I have a friend named Barbie whom I’ve known my entire life. I literally can’t remember not knowing her. She and I both live near Cleveland, which means we both have experienced plenty of frigid winters – and one thing we have in common is that we both dread the ice and snow. In fact, we complain about it frequently.
When this winter started, though (and it’s been a monster of a winter here!), something was different for her. This year, she looked out her window and saw a homeless man in a nearby park. She shivered at the very thought of being out in that miserable weather and had a vivid picture in her mind of how hard that experience must be.
Rather than just letting that image go, Barbie went to Facebook and set up a blanket drive page and invited friends to donate a blanket so that she could pass them out to anyone in the park who didn’t have a warm place to stay. Soon, blankets were pouring in – as well as knit and crocheted hats, scarves and mittens, thermal socks and more for men, women and children.
Barbie’s plea touched a real chord – and that’s because her feelings of compassion were clearly genuine. She soon had so many items being donated that she started giving them to community food banks and other gathering places where people in need might be.
Barbie’s empathy was heartfelt. And so, people responded.
As writers, copywriters, copyeditors and content marketers, it’s our job to communicate information in an effective way. One of the most effective ways is through storytelling, which can help to form strong bonds and connections among people because it gives us a glimpse into the lives of others. In other words, it helps us to understand the feelings (wants/needs) of another person. Sounds a lot like empathy, doesn’t it?
Perhaps you’re thinking: okay, what Barbie did was great, but what I do is write for businesses – and that’s about practical, not touchy-feely, stuff. So, while empathy was important for the blanket drive, you think, it isn’t for business writing.
If that’s what you’re thinking, then take a look at the definition of business that Angel Cabrera, the president of George Mason University, gave in an interview to Forbes in March 2013:
“At its very heart, a business is the beauty of bringing together people and things to make the community better off – these are the businesses we admire. Empathy is the one tool that makes it all happen.”

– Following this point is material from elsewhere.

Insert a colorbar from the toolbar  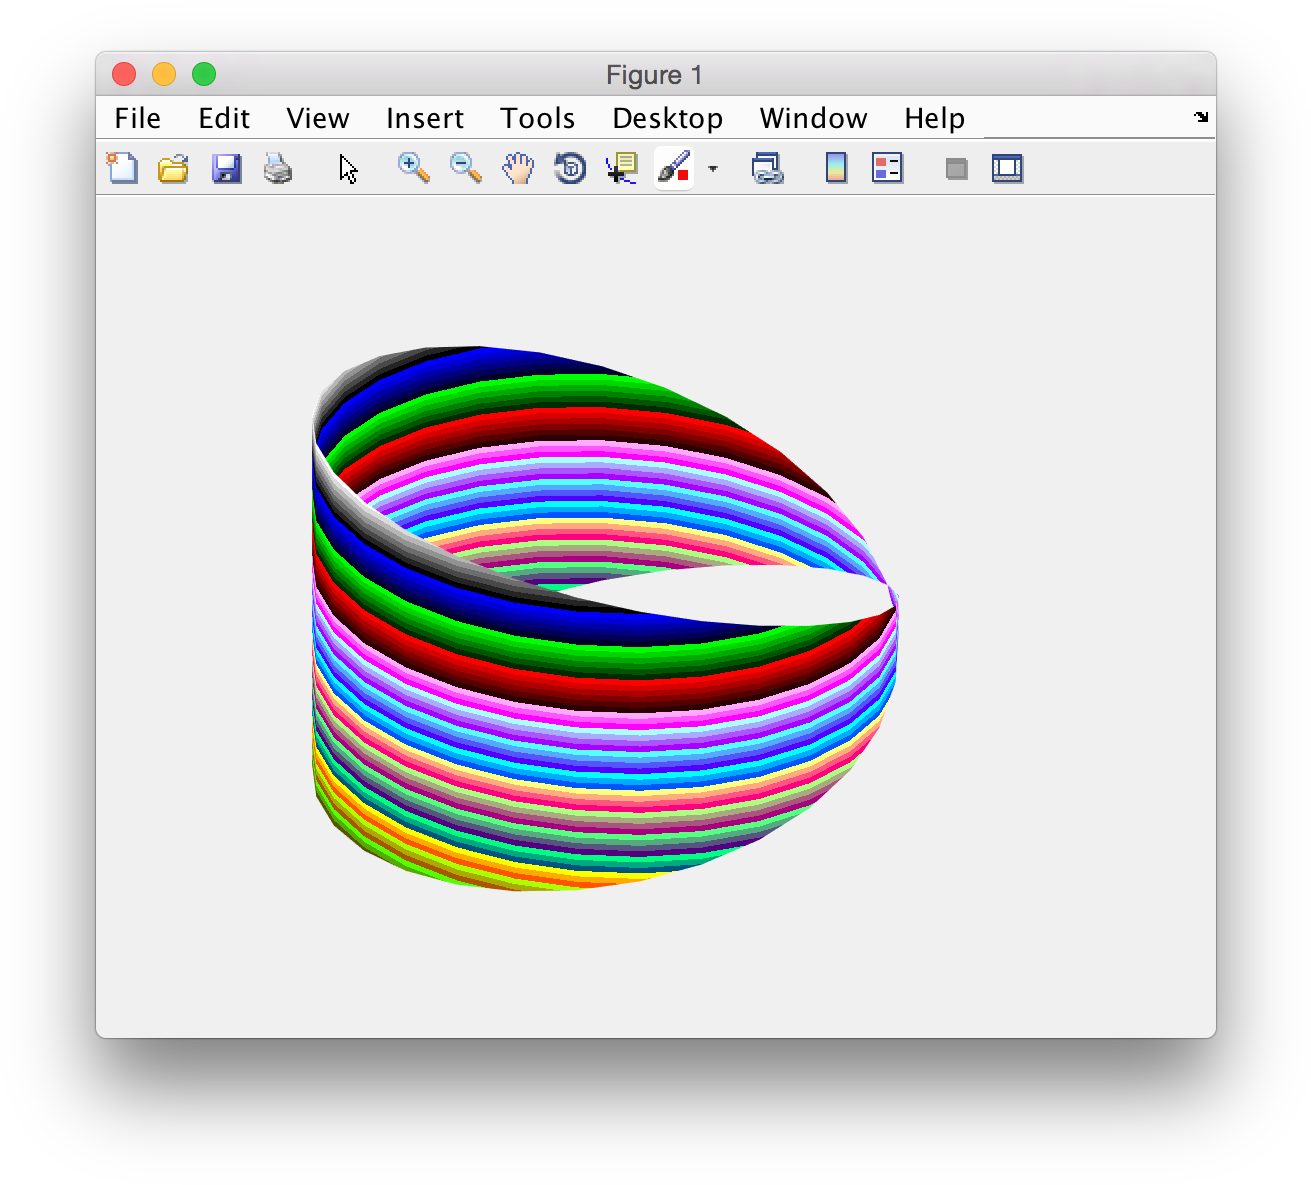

So, just like Barbie managed to get blankets, hats, warm socks and more to people who were cold, the process underlying a business involves connecting the right people to the best products and services, the ones they want and/or need.
And, that’s where the “touchy-feely” part comes in: the more that you can understand and empathize with the wants and/or needs of a relevant group of people, then the more compelling your copywriting can be, especially when you also use the techniques of storytelling.
Here’s an example. The extent of my “gambling” is that I like to buy 50/50 raffle tickets if the underlying cause is good: animal rescue, helping a school and the like. That part is true; the rest of this example is hypothetical. Let’s say that I was hired to write blog and marketing copy for a website that provides help for people with an addiction to gambling.
As noted above, I don’t have this addiction. Let’s say, though (back to the hypothetical!), that I have no patience for people who can’t just pull up their bootstraps and fix their addictive behavior. With those beliefs, how on earth do I show empathy in writing?
Well, if you’re experienced enough, or polished enough, or careful enough, you can probably get away with faking understanding in your copy, but I’ll guarantee you that it won’t be your best work.
A better strategy would be to immerse yourself in the most current and reliable information and studies focusing on the causes of addiction, the challenges involved with dealing with addiction and the like. If you find yourself feeling empathy for those with gambling addictions, it may be time to interview people – professional counselors and/or those with addictive behaviors that are under control or coming under control – to learn even more. And hopefully empathize more. And, with their permission, to use their stories in your copywriting.
If this exercise is successful, then your writing will almost automatically become more effective. People will feel listened to, which is key to communication.
(And, if this exercise doesn’t work, is this the right writing project for you to take on?? Think about it.)
When writing marketing copy, don’t talk incessantly about your company (or the company for whom you are writing) and what the company does/can do. Instead, share how life will change and improve for the product/service user.
A quick way to check yourself:
I’m not suggesting that you never use “I,” “we,” “our” or “my.” And I’m certainly not saying that you should never reference a brand name. Clarity is important and, if clarity is improved by using any of those words/names, then go for it. Just watch that you focus on the end user in your content. (And, when you’re offering advice in a blog post from personal experience and knowledge, then that’s a different animal altogether. Here, the subject is marketing copy.)
1) Here is an interesting blog post on the power of empathy in communication.
2) I found that the word “empathy” (from the German word Einfühlung, meaning “feeling into”) is only about 100 years old. Why didn’t we need a word for this concept before that?? (So I’m a word nerd. I’ve never denied that.)
3) What are your thoughts? What empathy-in-writing tips do you have?